● **Records supplied**

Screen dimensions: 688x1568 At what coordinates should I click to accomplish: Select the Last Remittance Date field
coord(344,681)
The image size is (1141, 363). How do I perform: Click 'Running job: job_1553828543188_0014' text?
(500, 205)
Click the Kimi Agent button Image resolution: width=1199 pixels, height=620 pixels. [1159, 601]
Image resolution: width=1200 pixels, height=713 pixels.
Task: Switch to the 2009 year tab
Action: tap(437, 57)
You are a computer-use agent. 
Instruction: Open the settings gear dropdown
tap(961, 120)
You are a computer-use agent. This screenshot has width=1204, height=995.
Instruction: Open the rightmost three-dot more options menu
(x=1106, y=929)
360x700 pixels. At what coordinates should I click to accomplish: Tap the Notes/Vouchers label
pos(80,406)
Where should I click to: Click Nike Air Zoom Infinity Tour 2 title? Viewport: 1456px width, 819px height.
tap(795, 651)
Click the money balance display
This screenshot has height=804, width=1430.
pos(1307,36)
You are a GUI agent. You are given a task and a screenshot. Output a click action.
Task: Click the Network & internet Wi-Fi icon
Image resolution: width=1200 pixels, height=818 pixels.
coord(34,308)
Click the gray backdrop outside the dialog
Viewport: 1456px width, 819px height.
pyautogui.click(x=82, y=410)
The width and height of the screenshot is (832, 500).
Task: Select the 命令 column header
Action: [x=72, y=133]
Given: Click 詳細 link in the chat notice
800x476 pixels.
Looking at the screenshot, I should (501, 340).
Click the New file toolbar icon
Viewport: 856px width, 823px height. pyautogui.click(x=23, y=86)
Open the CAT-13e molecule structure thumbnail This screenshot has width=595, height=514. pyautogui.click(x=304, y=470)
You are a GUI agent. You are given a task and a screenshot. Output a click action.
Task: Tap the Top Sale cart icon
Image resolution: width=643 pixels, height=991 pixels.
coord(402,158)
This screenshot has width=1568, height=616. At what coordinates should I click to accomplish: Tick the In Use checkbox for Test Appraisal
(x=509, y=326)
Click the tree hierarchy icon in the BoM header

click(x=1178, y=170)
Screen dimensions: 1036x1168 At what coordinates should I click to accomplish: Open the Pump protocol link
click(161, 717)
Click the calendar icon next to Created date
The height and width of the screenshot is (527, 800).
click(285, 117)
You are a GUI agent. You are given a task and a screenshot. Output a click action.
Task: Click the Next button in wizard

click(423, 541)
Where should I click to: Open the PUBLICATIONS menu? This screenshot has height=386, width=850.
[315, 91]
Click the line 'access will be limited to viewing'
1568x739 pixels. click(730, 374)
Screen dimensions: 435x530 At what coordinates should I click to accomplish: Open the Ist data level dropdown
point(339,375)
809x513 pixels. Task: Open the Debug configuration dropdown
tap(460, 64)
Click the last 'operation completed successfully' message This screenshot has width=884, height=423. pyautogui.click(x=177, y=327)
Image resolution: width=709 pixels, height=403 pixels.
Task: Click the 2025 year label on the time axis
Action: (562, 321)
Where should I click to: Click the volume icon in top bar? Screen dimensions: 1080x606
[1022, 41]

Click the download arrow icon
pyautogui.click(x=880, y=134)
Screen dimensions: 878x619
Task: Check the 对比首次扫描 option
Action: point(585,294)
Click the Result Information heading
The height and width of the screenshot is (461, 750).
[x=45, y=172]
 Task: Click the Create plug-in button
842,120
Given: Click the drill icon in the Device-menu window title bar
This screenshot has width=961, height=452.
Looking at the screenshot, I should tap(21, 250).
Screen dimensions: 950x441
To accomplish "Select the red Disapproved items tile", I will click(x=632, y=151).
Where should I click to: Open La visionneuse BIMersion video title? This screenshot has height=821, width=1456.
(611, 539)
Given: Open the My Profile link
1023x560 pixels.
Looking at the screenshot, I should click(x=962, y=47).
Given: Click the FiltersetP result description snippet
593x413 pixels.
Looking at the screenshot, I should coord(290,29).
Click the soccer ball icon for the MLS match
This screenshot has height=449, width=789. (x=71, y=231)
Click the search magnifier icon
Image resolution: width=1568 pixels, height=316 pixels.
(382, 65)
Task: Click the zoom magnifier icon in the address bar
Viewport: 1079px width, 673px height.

● **Problem description**
Please copy the material above without changing a single word.

● **Written response**
Screen dimensions: 688x1568 At what coordinates should I click to accomplish: Select the Last Remittance Date field
coord(344,681)
The image size is (1141, 363). How do I perform: Click 'Running job: job_1553828543188_0014' text?
(500, 205)
Click the Kimi Agent button Image resolution: width=1199 pixels, height=620 pixels. [1159, 601]
Image resolution: width=1200 pixels, height=713 pixels.
Task: Switch to the 2009 year tab
Action: tap(437, 57)
You are a computer-use agent. 
Instruction: Open the settings gear dropdown
tap(961, 120)
You are a computer-use agent. This screenshot has width=1204, height=995.
Instruction: Open the rightmost three-dot more options menu
(x=1106, y=929)
360x700 pixels. At what coordinates should I click to accomplish: Tap the Notes/Vouchers label
pos(80,406)
Where should I click to: Click Nike Air Zoom Infinity Tour 2 title? Viewport: 1456px width, 819px height.
tap(795, 651)
Click the money balance display
This screenshot has height=804, width=1430.
pos(1307,36)
You are a GUI agent. You are given a task and a screenshot. Output a click action.
Task: Click the Network & internet Wi-Fi icon
Image resolution: width=1200 pixels, height=818 pixels.
coord(34,308)
Click the gray backdrop outside the dialog
Viewport: 1456px width, 819px height.
pyautogui.click(x=82, y=410)
The width and height of the screenshot is (832, 500).
Task: Select the 命令 column header
Action: [x=72, y=133]
Given: Click 詳細 link in the chat notice
800x476 pixels.
Looking at the screenshot, I should (501, 340).
Click the New file toolbar icon
Viewport: 856px width, 823px height. pyautogui.click(x=23, y=86)
Open the CAT-13e molecule structure thumbnail This screenshot has width=595, height=514. pyautogui.click(x=304, y=470)
You are a GUI agent. You are given a task and a screenshot. Output a click action.
Task: Tap the Top Sale cart icon
Image resolution: width=643 pixels, height=991 pixels.
coord(402,158)
This screenshot has width=1568, height=616. At what coordinates should I click to accomplish: Tick the In Use checkbox for Test Appraisal
(x=509, y=326)
Click the tree hierarchy icon in the BoM header

click(x=1178, y=170)
Screen dimensions: 1036x1168 At what coordinates should I click to accomplish: Open the Pump protocol link
click(161, 717)
Click the calendar icon next to Created date
The height and width of the screenshot is (527, 800).
click(285, 117)
You are a GUI agent. You are given a task and a screenshot. Output a click action.
Task: Click the Next button in wizard

click(423, 541)
Where should I click to: Open the PUBLICATIONS menu? This screenshot has height=386, width=850.
[315, 91]
Click the line 'access will be limited to viewing'
1568x739 pixels. click(730, 374)
Screen dimensions: 435x530 At what coordinates should I click to accomplish: Open the Ist data level dropdown
point(339,375)
809x513 pixels. Task: Open the Debug configuration dropdown
tap(460, 64)
Click the last 'operation completed successfully' message This screenshot has width=884, height=423. pyautogui.click(x=177, y=327)
Image resolution: width=709 pixels, height=403 pixels.
Task: Click the 2025 year label on the time axis
Action: (562, 321)
Where should I click to: Click the volume icon in top bar? Screen dimensions: 1080x606
[1022, 41]

Click the download arrow icon
pyautogui.click(x=880, y=134)
Screen dimensions: 878x619
Task: Check the 对比首次扫描 option
Action: point(585,294)
Click the Result Information heading
The height and width of the screenshot is (461, 750).
[x=45, y=172]
 Task: Click the Create plug-in button
842,120
Given: Click the drill icon in the Device-menu window title bar
This screenshot has width=961, height=452.
Looking at the screenshot, I should tap(21, 250).
Screen dimensions: 950x441
To accomplish "Select the red Disapproved items tile", I will click(x=632, y=151).
Where should I click to: Open La visionneuse BIMersion video title? This screenshot has height=821, width=1456.
(611, 539)
Given: Open the My Profile link
1023x560 pixels.
Looking at the screenshot, I should click(x=962, y=47).
Given: Click the FiltersetP result description snippet
593x413 pixels.
Looking at the screenshot, I should coord(290,29).
Click the soccer ball icon for the MLS match
This screenshot has height=449, width=789. (x=71, y=231)
Click the search magnifier icon
Image resolution: width=1568 pixels, height=316 pixels.
(382, 65)
Task: Click the zoom magnifier icon in the address bar
Viewport: 1079px width, 673px height.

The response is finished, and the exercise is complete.